The NMB failed to take action against Delta Airlines for
waging an intensive "anti-union campaign" that interfered with
the rights of flight attendants to have a union voice, Friend
said.
At stake is the future of collective bargaining rights for
employees at Delta and Northwest Airlines. The airlines' pending
merger means that unless 50 percent of the combined 21,000
flight attendants participate in the representation election,
the entire vote will be voided and Northwest flight attendants
will lose more than 60 years of bargaining rights.
Charles Perlik Dies, TNG President During
Merger with CWA
Charles A. Perlik, Jr., the longest-serving president of The
Newspaper Guild-CWA and an internationally recognized champion
for journalists and human rights, died Sept. 17 of pulmonary
failure at 84.
Toward the end of Perlik's 18 years as president, from 1969
to 1987, he helped the Guild's 33,000 media workers in the
United States and Canada merge with CWA.
Among his achievements, he appointed a human rights
coordinator to oversee a program to guarantee full employment
opportunities to minorities and equal rights for women in the
news industry.
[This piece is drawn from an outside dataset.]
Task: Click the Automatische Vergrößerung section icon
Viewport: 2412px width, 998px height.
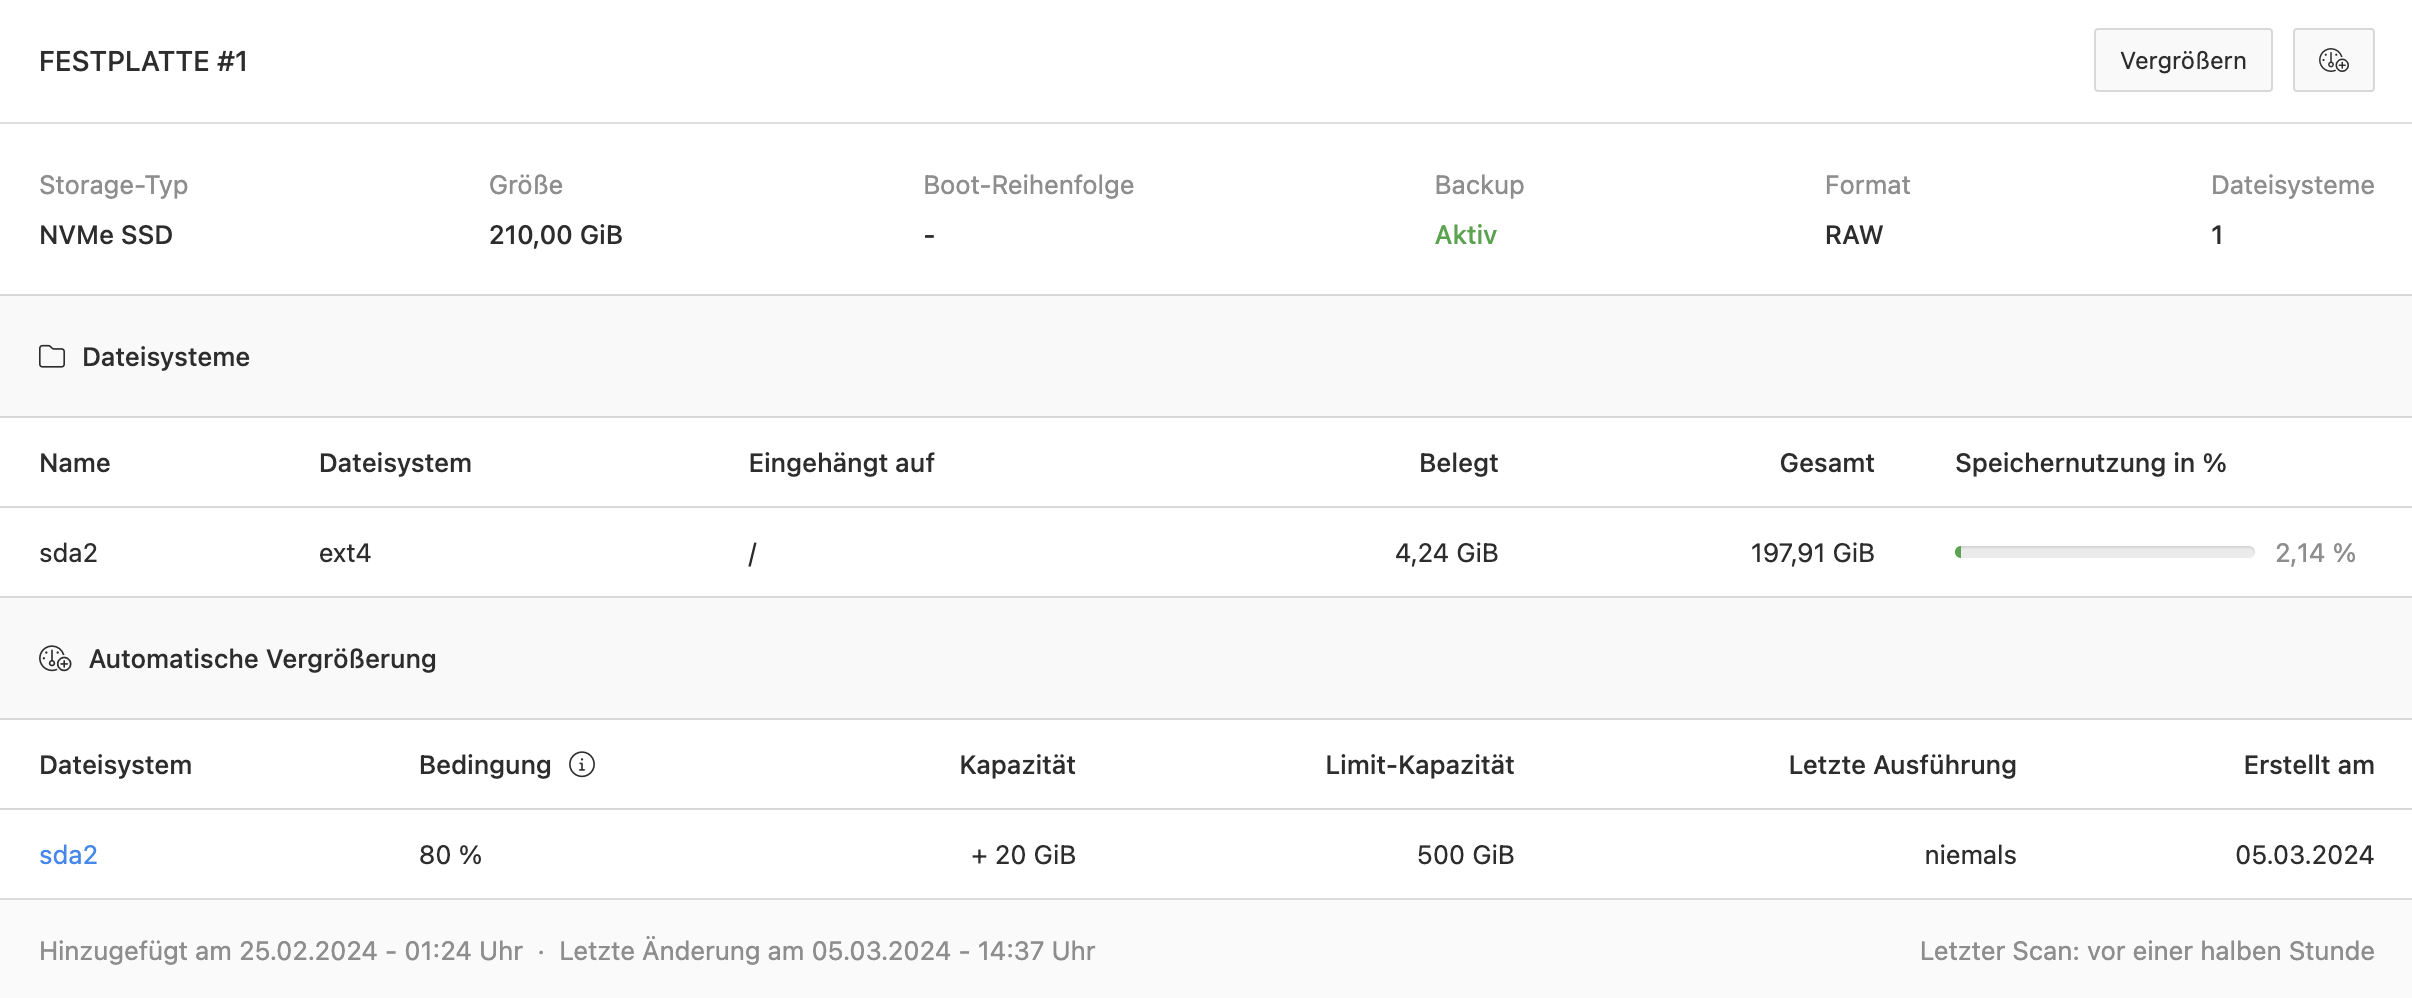Action: pos(55,659)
He also tried to involve the Guild in more
legislative activity, designating a Guild representative to
build support for labor law reform.
Perlik was a native of Pittsburgh who served as an Army Air
Corps communications officer in Guam and the Philippines during
World War II. He began his newspaper career as an $18-a-week
copy carrier for what was called the Int'l News Service in 1941.
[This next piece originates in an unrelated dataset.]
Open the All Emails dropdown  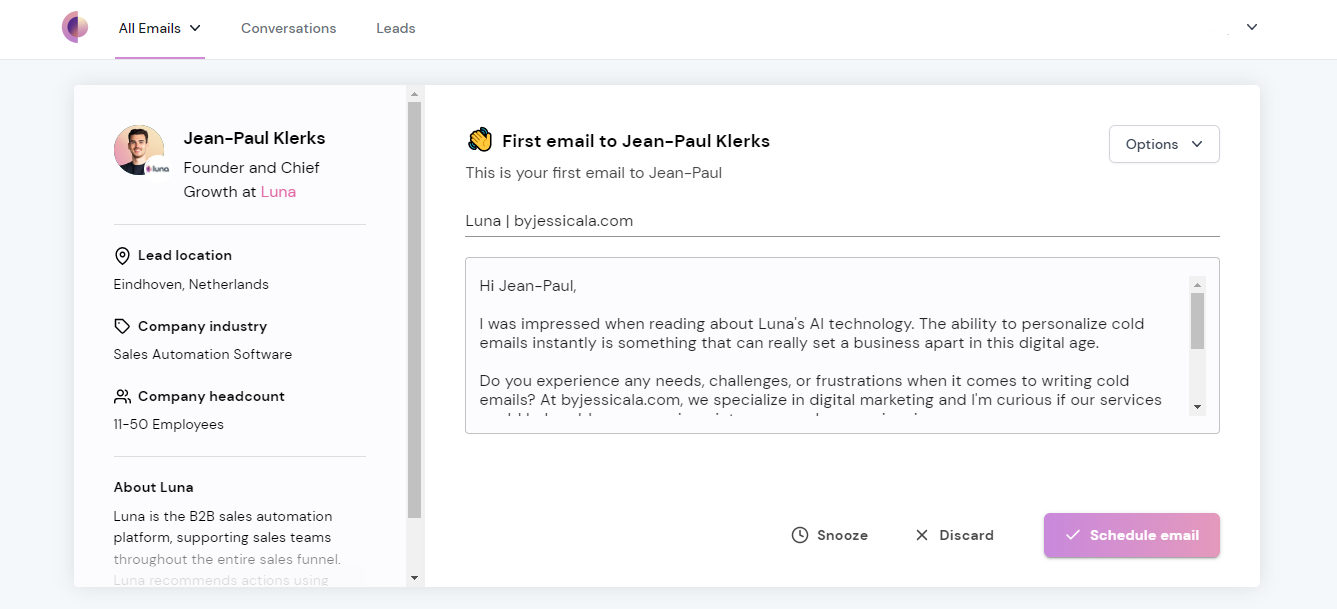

After the war he worked for United Press in Pittsburgh and later
Chicago
Perlik earned a bachelor's and master's degree in journalism
from Northwestern University while working for United Press. At
school, he served as chairman of the Chicago Guild's associate
member chapter for journalism students.
After joining the Buffalo Evening News in 1950, he soon
became chairman of the Buffalo Guild's organizing committee, and
quickly organized two smaller newspapers. He was elected the
local president in 1951. Just a year later, TNG appointed him as
an international staff representative, working primarily in
Canada.
He won his first national elective office in 1955, becoming
the Guild's secretary-treasurer. He held the post until becoming
president in 1969 and was re-elected six times.
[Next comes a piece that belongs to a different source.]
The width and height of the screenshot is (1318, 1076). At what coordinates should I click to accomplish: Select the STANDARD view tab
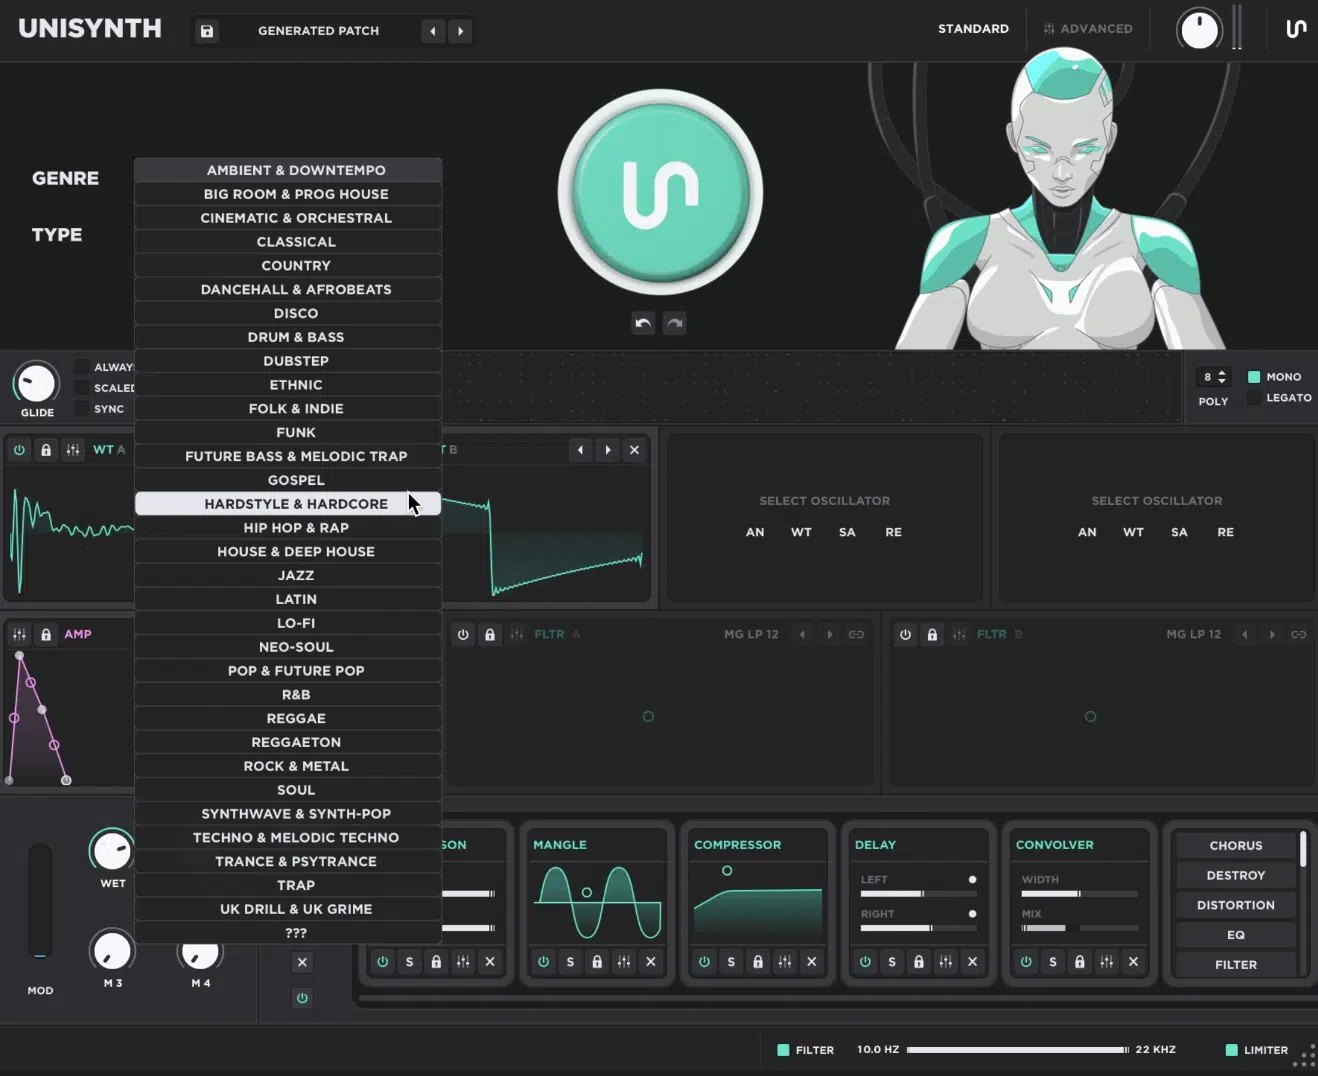pos(973,28)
Throughout his Guild presidency, Perlik was North American
vice president of the International Federation of Journalists.
He played a leading role in the IFJ's efforts to strengthen
journalists' unions in developing countries.
He was also a human rights activist at home, attending the
1963 March on Washington and marching with the Rev. Martin
Luther King in Birmingham and Selma, Ala. Years later, he and
then-AFL-CIO secretary-treasurer Thomas Donahue spent a
night in the Washington, D.C., jail for picketing the South
African embassy to protest apartheid.
Said TNG-CWA President Bernie Lunzer: "Chuck Perlik in
many ways formalized the modern Newspaper Guild, both in its
international scope and the quality of contracts. He'd be
the first to tell you about all the help he got, but during his
30-plus years as an officer, it was his vision that kept the
union strong."
IN BRIEF:
- Turns out John McCain is for health
care reform. It's just that he'd like to model his program after
America's crisis-ridden banks.
"Opening up the
health insurance market to more vigorous nationwide competition,
as we have done over the last decade in banking, would provide
more choices of innovative products less burdened by the worst
excesses of state-based regulation," McCain's campaign said in
an article submitted under his name to the latest issue of
Contingencies, the magazine of the American Academy of
Actuaries.
"That's right," the AFL-CIO said on its blog
after finding the article. "McCain is so impressed by the
performance of the deregulated, consumer-last banking industry
that he proposes we let them do to our health care what they've
done to our homes, credit card bills and investments."
McCain's plan would impose income taxes on workers for the value
of their employer-paid health plans, amounting to thousands of
dollars out of pocket for many families.